続いて業態別の原価率を見てみよう。アンケート回答者の中でも最も多い居酒屋・ダイニングバーの原価率は31.5%に対し、アルコール中心に扱うバーは26.6%と5%程度の開きがある。また、客単価が5000円を超える店の原価率は32.1%、2999円以下の店は32.9%という結果に。客単価の違いによる原価率の違いはあまり見られないようだ。

全店舗の原価率の平均は32.1%
原価率を下げるための工夫
次に、原価率を下げるための工夫について自由記述式で聞いてみた。すると大きく3つの工夫を行っていることが分かった。順番に見ていこう。
■仕入れコストを減らす工夫
「仕入れ先を何軒か抱えながら、価格の動向に注視。できるだけ安いところで仕入れるようにしている」(東京都/中華/原価率35%)
「複数業者の仕入れ値を常時比較」(大阪府/居酒屋・ダイニングバー/原価率35%)
「普段仕入れている業者に交渉したり、新しい取引先を探したりしている」(愛知県/鉄板焼き・お好み焼き/原価率33%)
やはり原価に直結する仕入れコストを抑える飲食店は多い。気候に左右され高騰することが珍しくない青果類は、農家と年間契約して仕入れるなど、価格の変動に影響されないよう工夫する店もあった。
■販売戦略を立ててメニューを工夫する
「高利益商品を販売し、全体的な原価率をコントロールする」(東京都/和食/原価率30%)
「原価の高い目玉商品と原価を抑えるメニューをバランスよく織り交ぜて、原価低減に繋げている」(大阪府/和食/原価率34%)
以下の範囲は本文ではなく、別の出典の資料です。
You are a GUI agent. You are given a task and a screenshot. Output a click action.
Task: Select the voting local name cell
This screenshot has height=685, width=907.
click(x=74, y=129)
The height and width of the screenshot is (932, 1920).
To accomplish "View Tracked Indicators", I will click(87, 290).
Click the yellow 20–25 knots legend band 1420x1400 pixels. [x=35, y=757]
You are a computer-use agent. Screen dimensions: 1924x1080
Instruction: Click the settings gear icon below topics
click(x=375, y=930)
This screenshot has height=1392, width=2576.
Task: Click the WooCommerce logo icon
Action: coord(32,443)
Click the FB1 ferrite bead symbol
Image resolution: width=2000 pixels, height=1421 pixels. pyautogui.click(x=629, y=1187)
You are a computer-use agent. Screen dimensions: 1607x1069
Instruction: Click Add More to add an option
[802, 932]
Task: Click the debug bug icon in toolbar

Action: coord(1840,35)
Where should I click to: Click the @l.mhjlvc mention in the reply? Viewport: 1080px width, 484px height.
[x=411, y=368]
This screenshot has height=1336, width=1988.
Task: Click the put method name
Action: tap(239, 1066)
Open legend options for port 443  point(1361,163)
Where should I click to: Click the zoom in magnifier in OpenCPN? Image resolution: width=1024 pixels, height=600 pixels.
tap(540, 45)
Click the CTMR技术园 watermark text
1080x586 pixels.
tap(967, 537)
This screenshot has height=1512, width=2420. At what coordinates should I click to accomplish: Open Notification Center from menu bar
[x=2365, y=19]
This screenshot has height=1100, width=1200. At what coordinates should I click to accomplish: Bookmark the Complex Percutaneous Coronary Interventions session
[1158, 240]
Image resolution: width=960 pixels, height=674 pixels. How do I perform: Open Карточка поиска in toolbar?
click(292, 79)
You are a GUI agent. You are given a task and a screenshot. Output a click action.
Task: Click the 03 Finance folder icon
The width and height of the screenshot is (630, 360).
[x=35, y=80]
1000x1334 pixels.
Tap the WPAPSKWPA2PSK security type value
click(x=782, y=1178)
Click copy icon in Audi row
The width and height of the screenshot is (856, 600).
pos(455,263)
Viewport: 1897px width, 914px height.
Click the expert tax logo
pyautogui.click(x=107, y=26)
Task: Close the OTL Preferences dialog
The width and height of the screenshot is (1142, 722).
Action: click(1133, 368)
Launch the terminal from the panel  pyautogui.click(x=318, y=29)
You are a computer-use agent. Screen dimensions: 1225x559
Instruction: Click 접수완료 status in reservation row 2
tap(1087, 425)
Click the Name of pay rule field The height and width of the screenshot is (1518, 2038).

「アルコールの種類を豊富にして、ドリンクのオーダー比率を上げる」(大阪府/専門料理/原価率35%)
「飲料を多く出すことを意識している」(東京都/イタリア料理/原価率30%)
すべての原価率を30%で抑えることは難しい。しかし原価率の高い看板メニューで来客を増やしながら、原価率が低いメニューやドリンク類のオーダーを取ることで、バランスをとる店が多くあった。
■ロスを減らす工夫
「在庫管理を綿密に行い、仕入れを細かく行う」(東京都/和食/原価率30%)
「完全予約制かつ商品を絞って、ロスが出ないようにしている」(東京都/テイクアウト/原価率25%)
「ロスをなくす。販売数のデータ分析をしっかりして、売れ筋、死に筋を明確にする」(東京都/カフェ/原価率27%)
せっかく仕入れたのに使い切れずに廃棄してしまうのは、赤字だけを生み出してしまうため避けたいもの。そのためにしっかり行いたいのが在庫管理。仕入れ量を管理することはもちろん、仕入れた日をラベリングしたり、早く使い切りたいものを冷蔵庫の手前に置くなどして廃棄しない工夫をしよう。